* Text shown
#####
- Born: December 25, 1972 (age 53) Bongabong, Oriental Mindoro, Philippines
- Genres: Novelty, pop, rock
- Occupations: Musician, singer, actor
- Instruments: Vocals, guitar
- Years active: 1997–present
- Formerly of: Calzada

Member of the Oriental Mindoro Provincial Board from the 2nd district
- In office June 30, 2019 – June 30, 2025

= Lito Camo =

Filipino actor and singer-songwriter (born 1972)

Carlito "Lito" Fadri Camo (born December 25, 1972) is a Filipino singer, songwriter, actor and politician. He is best known for composing numerous novelty songs for various artists such as "Bakit Papa? Tawag mo ako?", "The Spageti Song", "Bulaklak", "Wowowee", "Boom Tarat Tarat", and "Otso-Otso". Camo is a native of Bongabong, Oriental Mindoro. Camo also served as a Board Member of Oriental Mindoro's Second District from 2019-2025.

==Music career==
In 1998, Camo released his debut studio album, entitled Sino Camo?, with the songs "Kung Ikaw" and "Hey Babe" being the lead singles. Four years later, in 2002, Camo released his second studio album, entitled Ano Camo?". Three years after the release of Ano Camo?, in 2005, he released his third studio album Ako Naman!. which is Camo's most recent studio album to date.
#####
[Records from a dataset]
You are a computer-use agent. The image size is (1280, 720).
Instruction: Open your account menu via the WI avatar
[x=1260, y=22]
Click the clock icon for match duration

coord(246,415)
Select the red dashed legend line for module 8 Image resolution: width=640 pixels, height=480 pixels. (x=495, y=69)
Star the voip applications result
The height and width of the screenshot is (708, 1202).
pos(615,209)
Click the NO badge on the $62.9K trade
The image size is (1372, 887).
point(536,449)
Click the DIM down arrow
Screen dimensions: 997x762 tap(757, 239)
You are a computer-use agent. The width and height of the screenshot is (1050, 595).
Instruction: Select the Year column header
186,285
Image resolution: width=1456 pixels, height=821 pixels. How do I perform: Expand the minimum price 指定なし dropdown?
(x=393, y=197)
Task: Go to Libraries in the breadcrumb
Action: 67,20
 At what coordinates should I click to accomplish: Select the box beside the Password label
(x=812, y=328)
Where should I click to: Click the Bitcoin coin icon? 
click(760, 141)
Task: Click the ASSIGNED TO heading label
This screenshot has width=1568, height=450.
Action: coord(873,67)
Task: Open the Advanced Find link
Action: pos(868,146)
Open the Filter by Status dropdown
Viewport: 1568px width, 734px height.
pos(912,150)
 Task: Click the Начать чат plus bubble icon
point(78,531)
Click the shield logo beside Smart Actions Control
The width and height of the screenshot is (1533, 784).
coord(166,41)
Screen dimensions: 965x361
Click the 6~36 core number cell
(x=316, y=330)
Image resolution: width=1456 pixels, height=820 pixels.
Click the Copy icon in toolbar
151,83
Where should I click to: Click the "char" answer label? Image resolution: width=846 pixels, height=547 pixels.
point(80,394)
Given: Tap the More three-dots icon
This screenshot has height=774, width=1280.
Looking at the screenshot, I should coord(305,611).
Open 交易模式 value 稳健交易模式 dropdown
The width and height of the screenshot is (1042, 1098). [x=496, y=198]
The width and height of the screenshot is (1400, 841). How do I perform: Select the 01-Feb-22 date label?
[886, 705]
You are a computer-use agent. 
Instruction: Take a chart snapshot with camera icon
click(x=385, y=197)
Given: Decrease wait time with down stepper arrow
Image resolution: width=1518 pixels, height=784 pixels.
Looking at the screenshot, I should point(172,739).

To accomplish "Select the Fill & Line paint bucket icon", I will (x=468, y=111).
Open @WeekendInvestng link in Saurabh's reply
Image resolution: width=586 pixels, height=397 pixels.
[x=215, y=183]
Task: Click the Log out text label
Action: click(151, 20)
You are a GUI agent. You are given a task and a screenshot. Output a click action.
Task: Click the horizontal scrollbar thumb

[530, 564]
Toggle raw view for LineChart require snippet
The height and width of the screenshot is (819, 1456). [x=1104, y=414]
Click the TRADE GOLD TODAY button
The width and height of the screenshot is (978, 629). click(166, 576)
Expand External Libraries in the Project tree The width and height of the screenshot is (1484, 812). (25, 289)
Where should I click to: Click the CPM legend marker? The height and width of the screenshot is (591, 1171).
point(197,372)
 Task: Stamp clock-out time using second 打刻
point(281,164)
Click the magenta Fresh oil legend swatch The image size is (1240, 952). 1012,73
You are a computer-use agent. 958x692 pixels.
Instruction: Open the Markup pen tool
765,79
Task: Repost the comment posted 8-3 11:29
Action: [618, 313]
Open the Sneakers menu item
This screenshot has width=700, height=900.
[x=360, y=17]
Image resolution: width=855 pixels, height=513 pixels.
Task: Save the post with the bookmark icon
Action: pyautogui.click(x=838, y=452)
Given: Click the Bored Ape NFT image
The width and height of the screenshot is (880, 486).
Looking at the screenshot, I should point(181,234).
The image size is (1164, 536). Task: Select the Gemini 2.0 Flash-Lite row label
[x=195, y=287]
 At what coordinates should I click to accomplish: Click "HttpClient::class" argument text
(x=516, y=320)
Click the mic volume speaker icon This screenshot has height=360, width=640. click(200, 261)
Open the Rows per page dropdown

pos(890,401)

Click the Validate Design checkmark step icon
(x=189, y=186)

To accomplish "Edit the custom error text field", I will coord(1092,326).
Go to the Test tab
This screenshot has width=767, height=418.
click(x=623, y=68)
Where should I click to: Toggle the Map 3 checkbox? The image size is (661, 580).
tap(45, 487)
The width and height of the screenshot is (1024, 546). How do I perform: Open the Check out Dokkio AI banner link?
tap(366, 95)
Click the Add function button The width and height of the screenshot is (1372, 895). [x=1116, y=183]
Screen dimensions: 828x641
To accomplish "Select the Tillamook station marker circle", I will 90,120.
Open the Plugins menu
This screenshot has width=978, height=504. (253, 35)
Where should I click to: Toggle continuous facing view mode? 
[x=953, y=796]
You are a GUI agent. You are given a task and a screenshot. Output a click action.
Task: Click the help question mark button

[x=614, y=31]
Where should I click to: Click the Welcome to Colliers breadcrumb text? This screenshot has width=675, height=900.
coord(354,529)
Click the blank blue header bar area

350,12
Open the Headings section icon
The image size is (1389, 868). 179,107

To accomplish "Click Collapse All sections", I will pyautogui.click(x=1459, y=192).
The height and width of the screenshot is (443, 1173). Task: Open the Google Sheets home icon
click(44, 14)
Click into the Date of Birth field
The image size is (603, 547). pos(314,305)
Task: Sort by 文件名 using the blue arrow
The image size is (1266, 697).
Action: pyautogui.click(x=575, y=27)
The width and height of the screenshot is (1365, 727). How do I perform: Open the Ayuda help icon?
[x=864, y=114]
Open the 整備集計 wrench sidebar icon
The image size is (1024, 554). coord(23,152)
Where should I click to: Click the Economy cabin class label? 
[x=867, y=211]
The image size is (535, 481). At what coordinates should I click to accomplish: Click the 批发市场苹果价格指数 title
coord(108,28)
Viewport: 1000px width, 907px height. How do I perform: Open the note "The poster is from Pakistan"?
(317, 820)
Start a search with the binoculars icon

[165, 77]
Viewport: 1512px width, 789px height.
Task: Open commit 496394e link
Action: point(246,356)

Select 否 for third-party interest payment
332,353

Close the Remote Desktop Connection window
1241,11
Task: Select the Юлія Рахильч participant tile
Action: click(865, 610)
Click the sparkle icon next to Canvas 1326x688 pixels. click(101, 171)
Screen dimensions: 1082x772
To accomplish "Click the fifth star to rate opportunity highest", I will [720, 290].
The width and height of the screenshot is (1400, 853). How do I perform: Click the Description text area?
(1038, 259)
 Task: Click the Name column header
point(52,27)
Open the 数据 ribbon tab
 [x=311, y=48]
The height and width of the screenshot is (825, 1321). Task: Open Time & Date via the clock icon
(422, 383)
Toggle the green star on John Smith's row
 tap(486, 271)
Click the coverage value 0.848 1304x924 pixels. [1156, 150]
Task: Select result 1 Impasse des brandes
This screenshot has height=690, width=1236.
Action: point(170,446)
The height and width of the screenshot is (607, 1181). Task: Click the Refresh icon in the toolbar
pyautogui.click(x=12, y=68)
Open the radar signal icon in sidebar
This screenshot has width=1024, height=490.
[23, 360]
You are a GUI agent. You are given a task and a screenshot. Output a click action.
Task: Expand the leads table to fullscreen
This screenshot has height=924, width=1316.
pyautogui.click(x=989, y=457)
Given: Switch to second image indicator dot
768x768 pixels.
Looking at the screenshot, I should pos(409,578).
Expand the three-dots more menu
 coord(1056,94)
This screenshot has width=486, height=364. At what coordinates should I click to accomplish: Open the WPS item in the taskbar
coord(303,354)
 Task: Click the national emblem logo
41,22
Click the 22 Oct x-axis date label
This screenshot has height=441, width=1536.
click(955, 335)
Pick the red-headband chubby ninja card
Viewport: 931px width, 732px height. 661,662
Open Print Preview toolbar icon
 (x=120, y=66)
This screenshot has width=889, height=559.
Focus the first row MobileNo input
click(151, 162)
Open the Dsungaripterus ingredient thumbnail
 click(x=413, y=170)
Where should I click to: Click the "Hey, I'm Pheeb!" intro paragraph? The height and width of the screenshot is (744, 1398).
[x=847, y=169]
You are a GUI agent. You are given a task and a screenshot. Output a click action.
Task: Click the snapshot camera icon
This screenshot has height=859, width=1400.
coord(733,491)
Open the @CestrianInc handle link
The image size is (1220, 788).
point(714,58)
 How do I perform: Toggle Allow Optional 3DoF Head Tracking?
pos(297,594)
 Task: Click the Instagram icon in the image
#####
* What you are asked to do
Continue the biography of Lito Camo above, starting right after its last sentence.

* Solved problem
==Political career==
Camo tried to run for Mayor Of Bongabong under the Liberal Party in 2016 but was defeated by Elgin Malaluan. He ran in 2019 as a Board Member for the Second District of Oriental Mindoro and won. He later won a second term in 2022.

Camo ran for Mayor Of Bongabong again but was defeated in the 2025 mayoral election in Bongabong, Oriental Mindoro.

==Discography==

These are the songs composed, produced, and arranged by Camo (most are sung by other Filipino artists, and not necessarily sung by him, except as indicated).

- "Bestfriend"
- "Kung Ikaw" by Lito Camo (his first hit single)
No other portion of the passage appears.